Kelee and I went for our first walk since my mishap today. Yesterday the Orthopedist gave me permission to venture out on the Land Grant with a walking stick and some caution. What a revelation! I meandered it with the keen interest of the child, seeing every nook and cranny, every rock, berry, stick and fencepost as the soul-filling inspiration they each are. The air was sweet with the smell of last night’s dusting of snow, bringing the juniper, cedar and pine to full fragrance. Tracks of fox, rabbit, coyote and cat lingered in the shaded areas where the snow still held. And I realized how fully I experience these walks every single day. I am open as a child when I walk out there. I do play. I do lose myself into a meditation as old and natural as time itself. I was brought to this land for this specifically—to set this serious soul deeply free—to offer light to my nature’s darkness—to frolic in ways endemic to me. The freedom I feel out on that land is what I wish for all of us, and a love so deep it has no need to hold but only to cherish. I am led to this land to experience love and I am forever grateful because I don’t know that I could learn it any other way.
Out there today I thought of a lovely Thoreau quote sent by a friend after visiting me here. I offer it along with photos from today’s walk.
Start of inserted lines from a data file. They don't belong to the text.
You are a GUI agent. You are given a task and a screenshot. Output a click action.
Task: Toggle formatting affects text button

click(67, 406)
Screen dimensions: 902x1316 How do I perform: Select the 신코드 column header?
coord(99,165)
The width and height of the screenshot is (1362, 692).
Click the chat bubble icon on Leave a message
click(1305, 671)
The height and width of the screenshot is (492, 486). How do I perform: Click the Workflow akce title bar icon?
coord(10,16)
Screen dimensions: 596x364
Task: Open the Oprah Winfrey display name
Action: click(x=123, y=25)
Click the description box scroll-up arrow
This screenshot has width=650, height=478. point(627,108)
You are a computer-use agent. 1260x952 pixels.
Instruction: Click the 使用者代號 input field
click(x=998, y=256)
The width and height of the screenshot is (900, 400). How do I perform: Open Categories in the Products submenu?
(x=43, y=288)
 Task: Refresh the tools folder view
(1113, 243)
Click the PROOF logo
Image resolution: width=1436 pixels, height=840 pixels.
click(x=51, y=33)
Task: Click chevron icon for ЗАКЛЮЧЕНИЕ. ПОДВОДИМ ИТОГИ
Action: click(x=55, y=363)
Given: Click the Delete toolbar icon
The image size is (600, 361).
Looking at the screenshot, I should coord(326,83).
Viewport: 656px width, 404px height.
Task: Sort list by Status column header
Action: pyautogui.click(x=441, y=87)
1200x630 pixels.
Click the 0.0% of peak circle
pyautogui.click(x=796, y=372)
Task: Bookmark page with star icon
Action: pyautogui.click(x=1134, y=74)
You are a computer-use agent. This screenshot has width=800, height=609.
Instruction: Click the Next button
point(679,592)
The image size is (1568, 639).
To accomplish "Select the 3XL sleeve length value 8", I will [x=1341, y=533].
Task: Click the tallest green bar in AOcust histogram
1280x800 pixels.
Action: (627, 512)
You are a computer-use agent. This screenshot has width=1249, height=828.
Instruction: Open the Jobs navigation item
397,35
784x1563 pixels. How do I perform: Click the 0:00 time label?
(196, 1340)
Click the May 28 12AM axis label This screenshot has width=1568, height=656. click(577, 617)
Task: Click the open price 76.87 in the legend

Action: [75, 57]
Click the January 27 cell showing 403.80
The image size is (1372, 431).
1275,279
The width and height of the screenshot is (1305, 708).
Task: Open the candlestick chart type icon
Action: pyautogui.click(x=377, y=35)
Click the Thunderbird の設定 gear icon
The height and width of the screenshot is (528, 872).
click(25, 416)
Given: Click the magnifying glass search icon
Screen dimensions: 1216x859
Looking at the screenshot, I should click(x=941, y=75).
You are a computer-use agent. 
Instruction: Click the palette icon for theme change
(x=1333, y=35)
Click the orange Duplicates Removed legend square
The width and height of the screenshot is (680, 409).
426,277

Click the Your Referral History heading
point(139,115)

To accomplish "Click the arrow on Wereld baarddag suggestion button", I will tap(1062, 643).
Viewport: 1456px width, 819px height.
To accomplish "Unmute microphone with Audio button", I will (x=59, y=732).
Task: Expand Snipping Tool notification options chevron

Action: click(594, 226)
“I went to the woods because I wished to live deliberately, to front only the essential facts of life, and see if I could not learn what it had to teach, and not, when I came to die, discover that I had not lived. I did not wish to live what was not life, living is so dear; nor did I wish to practice resignation, unless it was quite necessary. I wanted to live deep and suck out all the marrow of life, to live so sturdily and Spartan-like as to put to rout all that was not life, to cut a broad swath and shave close, to drive life into a corner, and reduce it to its lowest terms, and, if it proved mean, why then to get the whole and genuine meanness of it, to publish its meanness to the world; or if it were sublime, to know it by experience, and be able to give a true account of it in my next excursion.”
Grace Kane says
Thanks so much for sharing your healing journey…physical and otherwise:)
All my love, I wish to walk with you there someday.
Grace
jeane says
It will be a pleasure strolling this land with you one day, dear one.